Valve and Game Publishers Face EU Probe For Geo-Blocking; ASUS Faces Probe For Online Price-Fixing (betanews.com)
Valve, the company behind games distribution platform Steam, is being investigated by EU antitrust regulators. Agreements in place between Valve and five game publishers that implement geo-blocking in titles could breach European competition rules. From a BetaNews report: Valve, alongside Bandai Namco, Capcom, Focus Home, Koch Media and ZeniMax, is under investigation to determine whether the practice of restricting access to games and prices based on location is legal. At the same time the European Commission is launching an investigation into ASUS, Denon & Marantz, Philips and Pioneer for price manipulation. The investigation into the four electronics manufacturers centers around the fact that the companies restricted the ability of online retailers to set their own pricing for goods.
They will run into issues where Steam is working around various censorship laws in specific European countries. Hopefully they can get away with just removing restrictions of the stores without having to have it comply with being local stores in each county.
Commissioner Margrethe Vestager said: "E-commerce should give consumers a wider choice of goods and services, as well as the opportunity to make purchases across borders. The three investigations we have opened today focus on practices where we suspect companies are trying to deny these benefits for consumers."

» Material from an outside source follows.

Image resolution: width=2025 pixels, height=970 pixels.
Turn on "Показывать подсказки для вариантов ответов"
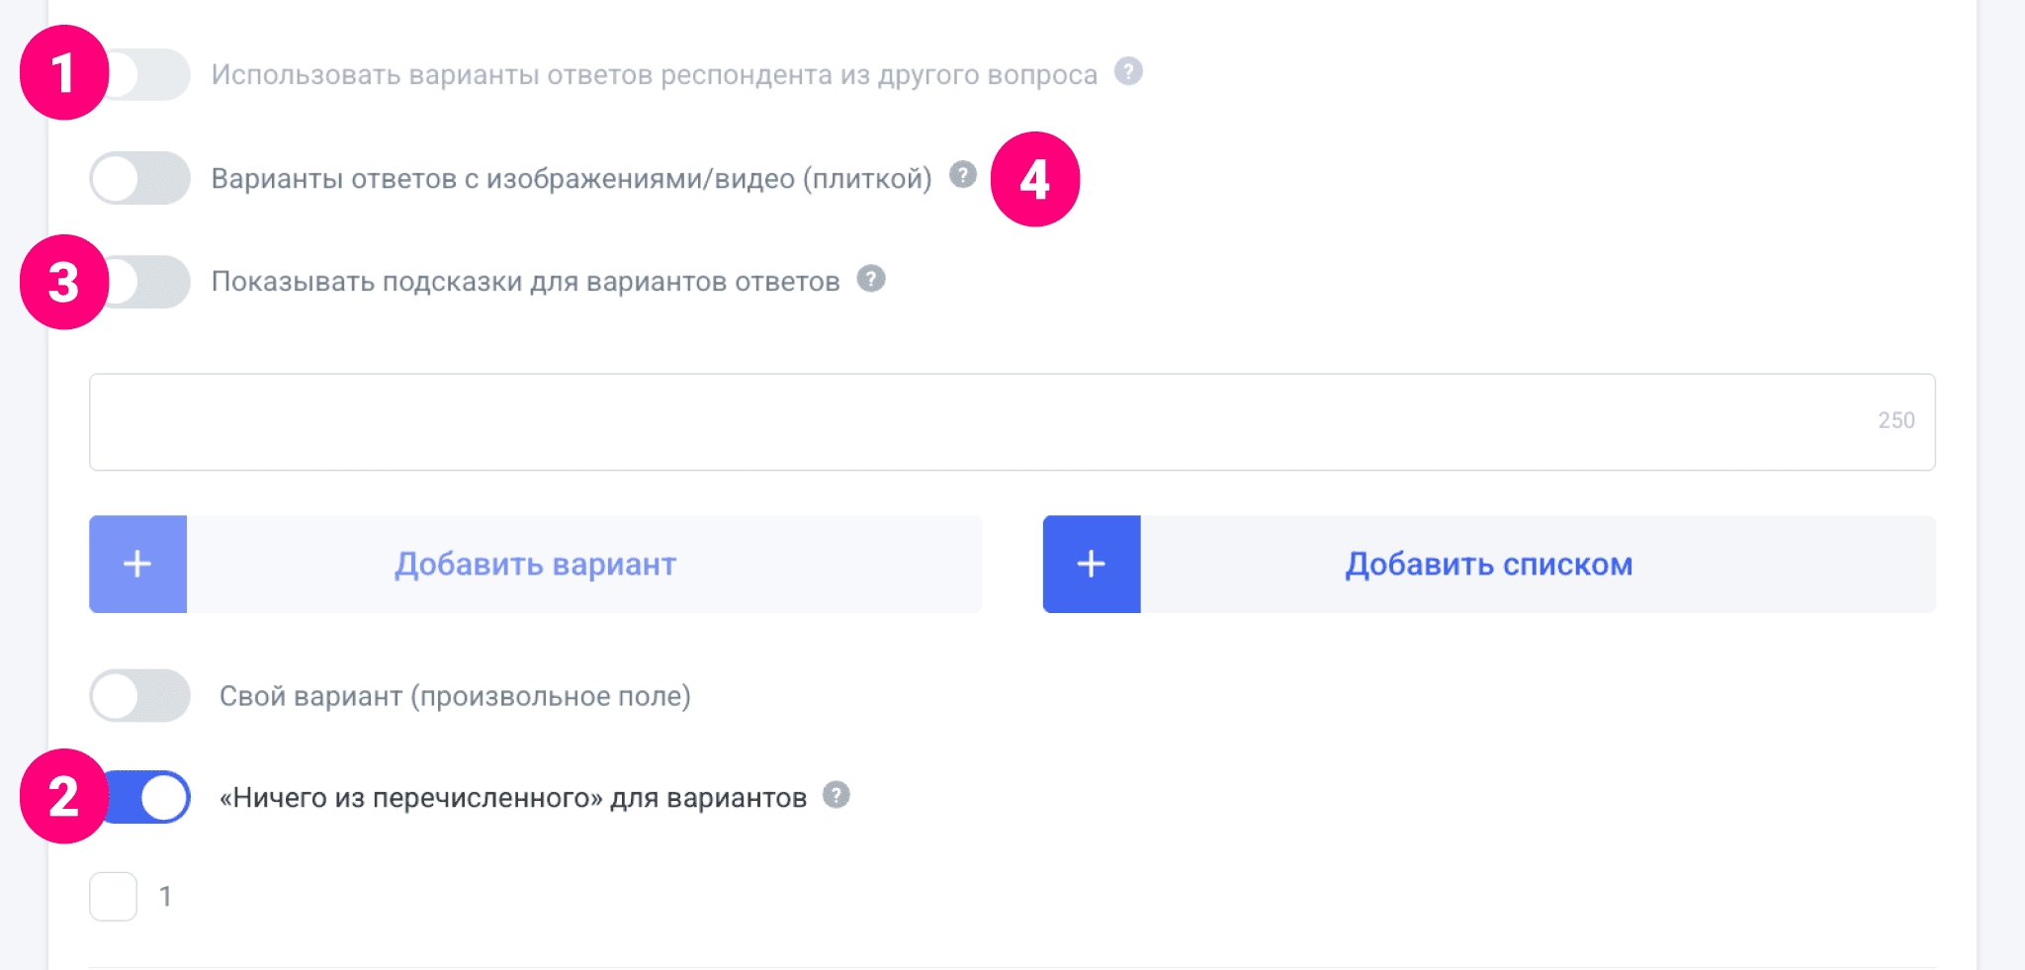[x=148, y=282]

So the MPAA, Amazon, Netflix, Hulu, et al. can geoblock, but video game publishers/distributors can't?
I suppose that makes sense. Or something.
This is the INTERnet
Pure hypocrisy. They imposed sanctions on Crimea so that Steam and basically every other internet "thing" wont even work there and now they are complaining about geographical restrictions? The 2 million people living in Crimea did nothing to anyone and they are the only ones impacted by the retarded sanctions while in Russia proper no such sanctions apply.
I am curious about the price fixing thing against Denon/Marantz. The amplifier/receiver market is pretty competitive since a basic stereo amplifier is 60 year old tech you can build in your garage. How can you price fix when you have 5,000 mom and pop competitors? Plus, you can EASILY find Marantz amps sold gray market on eBay for 2/3 of retail because they have so many shady distributors undercutting the retail price. I bought a PM-14S1 for $2k new on eBay. It retails for $3k. I'm sure the distributor paid $1500 for it. For the money its the best deal in audio since a comparable from a manufacturer with a tighter distribution chain would actually run me $3k new.
Hopefully if they hit this bullseye the rest of the dominoes will fall like a house of cards.
Does this mean Netflix is next?
How is this any different from region-encoding on DVDs?
I mean i think its bullshit and unethical that you can buy something then find out later that it doesnt even work somewhere else, but it seems that its already actually not illegal.
Gasoline prices are set by large companies according to what every neighborhood can bear. Funny how that is not illegal as well.
Valve can't keep the russians and peruvians off the north american dota servers.
About time.
When I had a blackberry smartphone, all the data was routed through Canada. If I visited the Steam Store, I could find a game at a certain price, add it to my basket at which point I was promoted to log in, and the price would magically change (typically going up for an Australian-registered Paypal/Credit Card).
That depends on whether a particular country's age rating regulations consider PlayStation Store, Steam, and other paid download services to be "stores".